Every entry needs to be duplicated exactly.

* **Stored dataset items**:
····················

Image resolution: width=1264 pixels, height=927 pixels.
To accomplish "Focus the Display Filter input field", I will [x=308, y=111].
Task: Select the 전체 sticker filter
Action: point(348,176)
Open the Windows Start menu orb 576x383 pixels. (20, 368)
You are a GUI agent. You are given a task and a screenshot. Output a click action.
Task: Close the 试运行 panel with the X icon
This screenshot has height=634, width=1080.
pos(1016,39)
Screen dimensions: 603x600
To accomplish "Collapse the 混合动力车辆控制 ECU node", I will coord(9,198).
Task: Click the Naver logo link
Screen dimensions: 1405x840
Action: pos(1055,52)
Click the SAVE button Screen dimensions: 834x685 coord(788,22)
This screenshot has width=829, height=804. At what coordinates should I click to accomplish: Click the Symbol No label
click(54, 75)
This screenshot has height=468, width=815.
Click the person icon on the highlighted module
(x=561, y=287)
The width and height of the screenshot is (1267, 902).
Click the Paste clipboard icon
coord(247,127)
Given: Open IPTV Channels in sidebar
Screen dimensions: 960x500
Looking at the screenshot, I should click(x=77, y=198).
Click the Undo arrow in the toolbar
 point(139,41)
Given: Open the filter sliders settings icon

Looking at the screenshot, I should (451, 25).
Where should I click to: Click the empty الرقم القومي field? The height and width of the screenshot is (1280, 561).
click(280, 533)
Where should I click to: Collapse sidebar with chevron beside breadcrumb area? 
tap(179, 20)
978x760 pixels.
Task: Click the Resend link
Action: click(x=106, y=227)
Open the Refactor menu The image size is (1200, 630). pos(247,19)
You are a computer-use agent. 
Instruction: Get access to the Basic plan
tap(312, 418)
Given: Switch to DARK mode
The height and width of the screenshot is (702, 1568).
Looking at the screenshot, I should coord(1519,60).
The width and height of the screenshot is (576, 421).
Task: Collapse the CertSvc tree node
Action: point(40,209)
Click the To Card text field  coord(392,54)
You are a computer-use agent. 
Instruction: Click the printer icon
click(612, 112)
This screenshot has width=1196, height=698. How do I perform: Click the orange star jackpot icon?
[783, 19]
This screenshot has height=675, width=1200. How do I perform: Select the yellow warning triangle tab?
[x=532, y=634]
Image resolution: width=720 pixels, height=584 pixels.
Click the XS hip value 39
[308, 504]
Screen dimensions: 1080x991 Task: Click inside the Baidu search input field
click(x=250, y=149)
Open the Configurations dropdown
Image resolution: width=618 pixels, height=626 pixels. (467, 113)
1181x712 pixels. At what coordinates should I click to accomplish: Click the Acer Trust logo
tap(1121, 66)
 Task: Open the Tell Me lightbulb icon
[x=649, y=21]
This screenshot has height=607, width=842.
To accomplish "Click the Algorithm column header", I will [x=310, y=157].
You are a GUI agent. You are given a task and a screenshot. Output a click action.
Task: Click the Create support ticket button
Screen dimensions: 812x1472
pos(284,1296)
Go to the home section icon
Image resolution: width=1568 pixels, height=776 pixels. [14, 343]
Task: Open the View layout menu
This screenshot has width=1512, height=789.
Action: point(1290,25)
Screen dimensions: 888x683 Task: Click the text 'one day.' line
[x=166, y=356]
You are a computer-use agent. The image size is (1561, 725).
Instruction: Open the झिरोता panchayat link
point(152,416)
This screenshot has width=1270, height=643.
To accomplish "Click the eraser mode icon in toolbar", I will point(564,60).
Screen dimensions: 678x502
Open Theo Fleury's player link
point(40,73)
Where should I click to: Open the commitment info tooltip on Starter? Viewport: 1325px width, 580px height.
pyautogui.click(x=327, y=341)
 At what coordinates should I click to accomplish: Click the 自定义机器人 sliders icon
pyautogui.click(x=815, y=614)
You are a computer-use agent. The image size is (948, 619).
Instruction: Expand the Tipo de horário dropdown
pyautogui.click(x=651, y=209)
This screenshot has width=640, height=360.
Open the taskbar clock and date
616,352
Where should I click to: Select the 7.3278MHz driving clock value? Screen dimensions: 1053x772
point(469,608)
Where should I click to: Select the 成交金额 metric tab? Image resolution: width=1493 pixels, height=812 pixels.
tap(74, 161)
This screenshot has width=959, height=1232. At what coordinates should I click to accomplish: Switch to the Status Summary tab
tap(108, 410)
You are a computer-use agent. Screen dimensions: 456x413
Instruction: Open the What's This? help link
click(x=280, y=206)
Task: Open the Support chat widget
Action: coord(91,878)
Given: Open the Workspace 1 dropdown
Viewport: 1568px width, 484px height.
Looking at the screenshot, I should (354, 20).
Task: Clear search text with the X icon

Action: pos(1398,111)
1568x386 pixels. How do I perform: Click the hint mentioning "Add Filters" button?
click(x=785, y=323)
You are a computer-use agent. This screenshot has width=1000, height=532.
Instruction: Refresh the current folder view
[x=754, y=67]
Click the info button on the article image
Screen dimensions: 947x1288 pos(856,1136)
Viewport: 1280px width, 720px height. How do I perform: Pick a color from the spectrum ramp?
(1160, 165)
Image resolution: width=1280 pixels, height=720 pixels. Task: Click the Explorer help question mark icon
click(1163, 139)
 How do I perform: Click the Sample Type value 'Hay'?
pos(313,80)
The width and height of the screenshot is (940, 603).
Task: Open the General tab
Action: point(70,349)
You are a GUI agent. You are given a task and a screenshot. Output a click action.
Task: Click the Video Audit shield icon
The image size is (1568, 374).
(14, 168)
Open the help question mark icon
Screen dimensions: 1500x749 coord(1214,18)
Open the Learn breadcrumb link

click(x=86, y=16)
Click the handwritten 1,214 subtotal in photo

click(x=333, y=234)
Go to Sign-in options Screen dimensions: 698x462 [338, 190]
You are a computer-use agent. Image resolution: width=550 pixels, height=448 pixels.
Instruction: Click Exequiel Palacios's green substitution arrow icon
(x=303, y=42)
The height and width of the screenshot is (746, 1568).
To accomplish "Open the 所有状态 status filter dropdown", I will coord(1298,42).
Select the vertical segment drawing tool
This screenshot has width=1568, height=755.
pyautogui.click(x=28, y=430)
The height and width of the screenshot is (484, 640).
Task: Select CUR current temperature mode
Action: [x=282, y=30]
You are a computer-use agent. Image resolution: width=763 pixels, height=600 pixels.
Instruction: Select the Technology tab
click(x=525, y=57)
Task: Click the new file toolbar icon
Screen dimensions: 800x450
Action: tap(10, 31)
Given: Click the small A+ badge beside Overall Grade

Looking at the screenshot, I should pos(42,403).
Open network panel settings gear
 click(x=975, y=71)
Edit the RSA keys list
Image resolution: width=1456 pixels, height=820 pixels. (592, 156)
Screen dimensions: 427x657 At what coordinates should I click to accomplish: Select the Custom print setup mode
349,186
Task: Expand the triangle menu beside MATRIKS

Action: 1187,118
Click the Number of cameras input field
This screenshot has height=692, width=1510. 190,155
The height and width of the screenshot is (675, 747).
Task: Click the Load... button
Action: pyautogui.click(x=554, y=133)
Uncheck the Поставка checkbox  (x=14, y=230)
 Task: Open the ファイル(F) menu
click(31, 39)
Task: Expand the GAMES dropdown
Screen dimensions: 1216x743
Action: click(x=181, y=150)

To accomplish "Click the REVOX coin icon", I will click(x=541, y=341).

····················

* **Response below**:
Image resolution: width=1264 pixels, height=927 pixels.
To accomplish "Focus the Display Filter input field", I will [x=308, y=111].
Task: Select the 전체 sticker filter
Action: point(348,176)
Open the Windows Start menu orb 576x383 pixels. (20, 368)
You are a GUI agent. You are given a task and a screenshot. Output a click action.
Task: Close the 试运行 panel with the X icon
This screenshot has height=634, width=1080.
pos(1016,39)
Screen dimensions: 603x600
To accomplish "Collapse the 混合动力车辆控制 ECU node", I will coord(9,198).
Task: Click the Naver logo link
Screen dimensions: 1405x840
Action: pos(1055,52)
Click the SAVE button Screen dimensions: 834x685 coord(788,22)
This screenshot has width=829, height=804. At what coordinates should I click to accomplish: Click the Symbol No label
click(54, 75)
This screenshot has height=468, width=815.
Click the person icon on the highlighted module
(x=561, y=287)
The width and height of the screenshot is (1267, 902).
Click the Paste clipboard icon
coord(247,127)
Given: Open IPTV Channels in sidebar
Screen dimensions: 960x500
Looking at the screenshot, I should click(x=77, y=198).
Click the Undo arrow in the toolbar
 point(139,41)
Given: Open the filter sliders settings icon

Looking at the screenshot, I should (451, 25).
Where should I click to: Click the empty الرقم القومي field? The height and width of the screenshot is (1280, 561).
click(280, 533)
Where should I click to: Collapse sidebar with chevron beside breadcrumb area? 
tap(179, 20)
978x760 pixels.
Task: Click the Resend link
Action: click(x=106, y=227)
Open the Refactor menu The image size is (1200, 630). pos(247,19)
You are a computer-use agent. 
Instruction: Get access to the Basic plan
tap(312, 418)
Given: Switch to DARK mode
The height and width of the screenshot is (702, 1568).
Looking at the screenshot, I should coord(1519,60).
The width and height of the screenshot is (576, 421).
Task: Collapse the CertSvc tree node
Action: point(40,209)
Click the To Card text field  coord(392,54)
You are a computer-use agent. 
Instruction: Click the printer icon
click(612, 112)
This screenshot has width=1196, height=698. How do I perform: Click the orange star jackpot icon?
[783, 19]
This screenshot has height=675, width=1200. How do I perform: Select the yellow warning triangle tab?
[x=532, y=634]
Image resolution: width=720 pixels, height=584 pixels.
Click the XS hip value 39
[308, 504]
Screen dimensions: 1080x991 Task: Click inside the Baidu search input field
click(x=250, y=149)
Open the Configurations dropdown
Image resolution: width=618 pixels, height=626 pixels. (467, 113)
1181x712 pixels. At what coordinates should I click to accomplish: Click the Acer Trust logo
tap(1121, 66)
 Task: Open the Tell Me lightbulb icon
[x=649, y=21]
This screenshot has height=607, width=842.
To accomplish "Click the Algorithm column header", I will [x=310, y=157].
You are a GUI agent. You are given a task and a screenshot. Output a click action.
Task: Click the Create support ticket button
Screen dimensions: 812x1472
pos(284,1296)
Go to the home section icon
Image resolution: width=1568 pixels, height=776 pixels. [14, 343]
Task: Open the View layout menu
This screenshot has width=1512, height=789.
Action: point(1290,25)
Screen dimensions: 888x683 Task: Click the text 'one day.' line
[x=166, y=356]
You are a computer-use agent. The image size is (1561, 725).
Instruction: Open the झिरोता panchayat link
point(152,416)
This screenshot has width=1270, height=643.
To accomplish "Click the eraser mode icon in toolbar", I will point(564,60).
Screen dimensions: 678x502
Open Theo Fleury's player link
point(40,73)
Where should I click to: Open the commitment info tooltip on Starter? Viewport: 1325px width, 580px height.
pyautogui.click(x=327, y=341)
 At what coordinates should I click to accomplish: Click the 自定义机器人 sliders icon
pyautogui.click(x=815, y=614)
You are a computer-use agent. The image size is (948, 619).
Instruction: Expand the Tipo de horário dropdown
pyautogui.click(x=651, y=209)
This screenshot has width=640, height=360.
Open the taskbar clock and date
616,352
Where should I click to: Select the 7.3278MHz driving clock value? Screen dimensions: 1053x772
point(469,608)
Where should I click to: Select the 成交金额 metric tab? Image resolution: width=1493 pixels, height=812 pixels.
tap(74, 161)
This screenshot has width=959, height=1232. At what coordinates should I click to accomplish: Switch to the Status Summary tab
tap(108, 410)
You are a computer-use agent. Screen dimensions: 456x413
Instruction: Open the What's This? help link
click(x=280, y=206)
Task: Open the Support chat widget
Action: coord(91,878)
Given: Open the Workspace 1 dropdown
Viewport: 1568px width, 484px height.
Looking at the screenshot, I should (354, 20).
Task: Clear search text with the X icon

Action: pos(1398,111)
1568x386 pixels. How do I perform: Click the hint mentioning "Add Filters" button?
click(x=785, y=323)
You are a computer-use agent. This screenshot has width=1000, height=532.
Instruction: Refresh the current folder view
[x=754, y=67]
Click the info button on the article image
Screen dimensions: 947x1288 pos(856,1136)
Viewport: 1280px width, 720px height. How do I perform: Pick a color from the spectrum ramp?
(1160, 165)
Image resolution: width=1280 pixels, height=720 pixels. Task: Click the Explorer help question mark icon
click(1163, 139)
 How do I perform: Click the Sample Type value 'Hay'?
pos(313,80)
The width and height of the screenshot is (940, 603).
Task: Open the General tab
Action: point(70,349)
You are a GUI agent. You are given a task and a screenshot. Output a click action.
Task: Click the Video Audit shield icon
The image size is (1568, 374).
(14, 168)
Open the help question mark icon
Screen dimensions: 1500x749 coord(1214,18)
Open the Learn breadcrumb link

click(x=86, y=16)
Click the handwritten 1,214 subtotal in photo

click(x=333, y=234)
Go to Sign-in options Screen dimensions: 698x462 [338, 190]
You are a computer-use agent. Image resolution: width=550 pixels, height=448 pixels.
Instruction: Click Exequiel Palacios's green substitution arrow icon
(x=303, y=42)
The height and width of the screenshot is (746, 1568).
To accomplish "Open the 所有状态 status filter dropdown", I will coord(1298,42).
Select the vertical segment drawing tool
This screenshot has width=1568, height=755.
pyautogui.click(x=28, y=430)
The height and width of the screenshot is (484, 640).
Task: Select CUR current temperature mode
Action: [x=282, y=30]
You are a computer-use agent. Image resolution: width=763 pixels, height=600 pixels.
Instruction: Select the Technology tab
click(x=525, y=57)
Task: Click the new file toolbar icon
Screen dimensions: 800x450
Action: tap(10, 31)
Given: Click the small A+ badge beside Overall Grade

Looking at the screenshot, I should pos(42,403).
Open network panel settings gear
 click(x=975, y=71)
Edit the RSA keys list
Image resolution: width=1456 pixels, height=820 pixels. (592, 156)
Screen dimensions: 427x657 At what coordinates should I click to accomplish: Select the Custom print setup mode
349,186
Task: Expand the triangle menu beside MATRIKS

Action: 1187,118
Click the Number of cameras input field
This screenshot has height=692, width=1510. 190,155
The height and width of the screenshot is (675, 747).
Task: Click the Load... button
Action: pyautogui.click(x=554, y=133)
Uncheck the Поставка checkbox  (x=14, y=230)
 Task: Open the ファイル(F) menu
click(31, 39)
Task: Expand the GAMES dropdown
Screen dimensions: 1216x743
Action: click(x=181, y=150)

To accomplish "Click the REVOX coin icon", I will click(x=541, y=341).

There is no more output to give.